Q- How does the tech work?
When you ask an AI chatbot (for example) is Starbucks a good place to work? And then, when you zero in on (start asking it) whether they have good health insurance or what the hours are like, you can start to get a very accurate analysis as to whether the story that those answers are telling about your company is positive or negative. We can detect bias in AI responses. We do accuracy detection using semantic matching against our own corpus, our own training data.
But the key here is you can’t just ask once. You have to ask (the same question) maybe 50 times before you can figure out what’s happening (what kind of answers the chatbots are generating) on any particular day. If you sample enough the responses will fall into a distribution (a graphable range of answers) And so we spent twelve months building an analytic suite, which also has optimization tools. This obviously could be misused severely. So we have a strict code of ethics. We’ll only help people who are organizations that are not going to abuse it to put forward bias, inaccuracies, that sort of thing.
Q: I could see how the AI chatbots might notice a firm asking the same question dozens of times and try to keep you from doing that. Has that been a problem?
A: We’ve managed to find third-party vendors, who I won’t name, who are providing us the volume of data that we need for all of the major chatbot platforms. The third-party provider is under strict instructions that we are only interested in data that is free to the public and we are not going behind any paywalls.
Q: How can your customers be sure of the reliability of your third-party data?
A: One of the things the third-party data providers give us is the full text and all the links, And we share that with the client. So if, for example, there might be 50 different replies in a day to a particular prompt, in addition to our analytics, the client gets to see all 50 replies. If you want to go into the details on a reply-by-reply level, you can. In some cases, we’re even providing screenshots in addition to the actual replies and data.
So they get our analysis, our meta-analysis of what’s happening over a week, a month, three months, and they can see all the different trends. And at the same time, if they want to dig in further, they can look at the actual AI output … they can look at each of the answers.
Q: What does AI optimization mean for the giant search engine optimization business as well as for widely used information sources like Wikipedia?

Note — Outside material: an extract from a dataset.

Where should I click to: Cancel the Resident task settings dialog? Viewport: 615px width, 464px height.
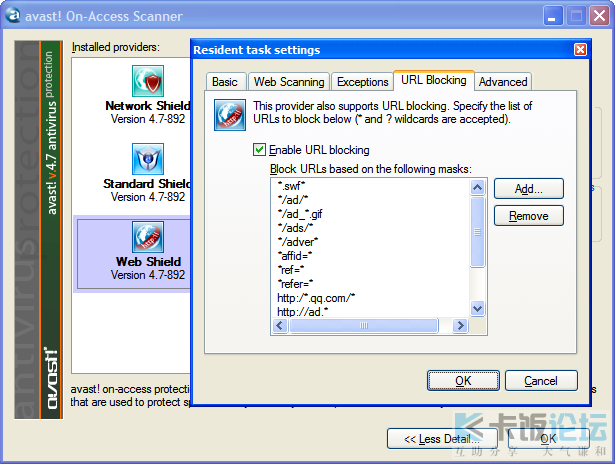541,381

A: Search engine optimization people who basically are going to be out of a job unless they figure out how to do this new thing. The impact on Wikipedia will take longer. Right now Wikipedia is viewed as a super authority by these chatbots. If you want one of the fastest ways to influence AI, get the (client’s) Wikipedia page changed.

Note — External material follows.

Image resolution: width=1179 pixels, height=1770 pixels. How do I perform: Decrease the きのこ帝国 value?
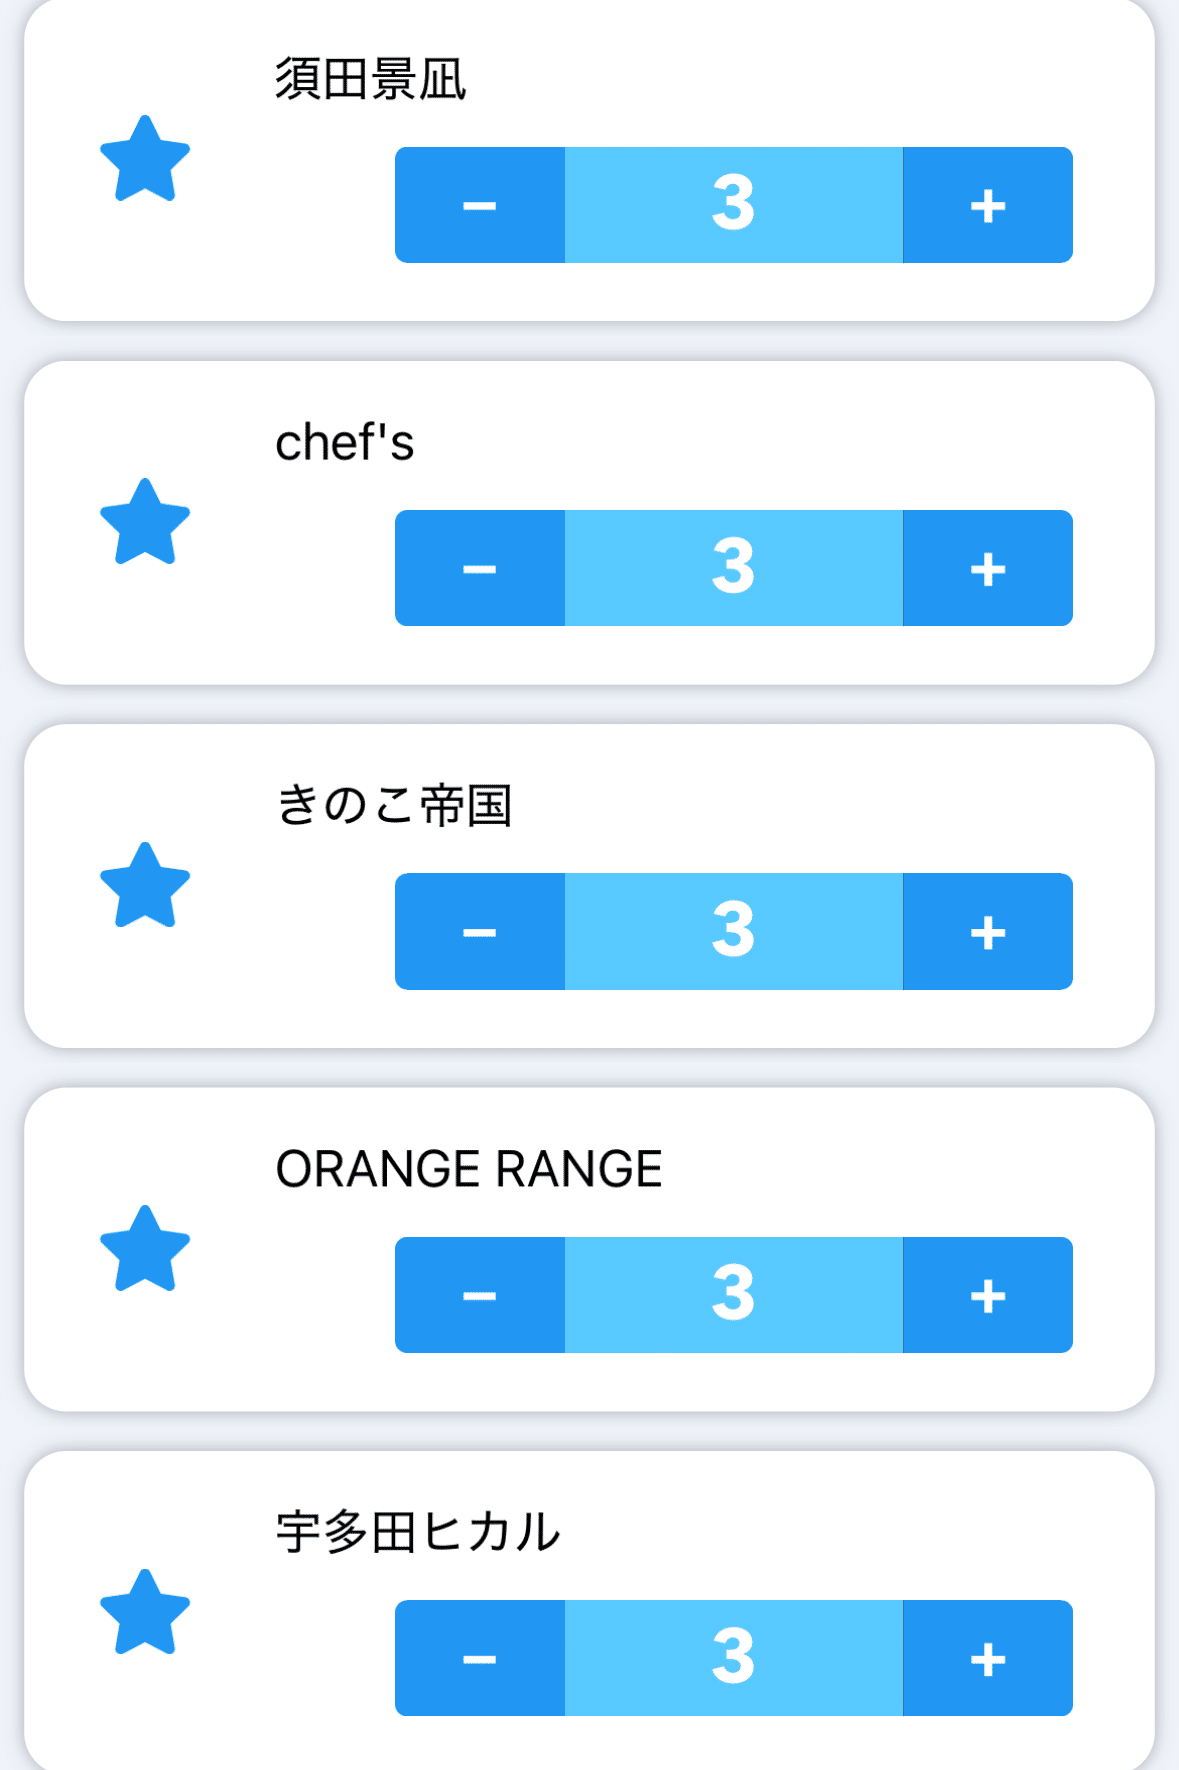(480, 932)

But yes, in the long term, (Wikipedia will be less important) Wikipedia can write about six or 10 million topics. AI can produce essentially an article about unlimited billions of topics for whatever you want. So Wikipedia is going to become like Encyclopedia Britannica. It’s just going to become a small, less important project. It’s not where you’re going to turn, because even if it’s better and more in-depth, it’s not as comprehensive. So people’s behavior will change when they look for answers. They’ll get those answers from AI, not from Wikipedia.
Q: Do you worry about what happens if this technology gets into the wrong hands?
A: Yes. There is no doubt that there’s going to be an information war to try to influence and control AI, on the political front, the commercial front, and on the social landscape. There are people who are going to be doing it (manipulating AI) in a malicious way. So I’m going to try to do it in a positive way.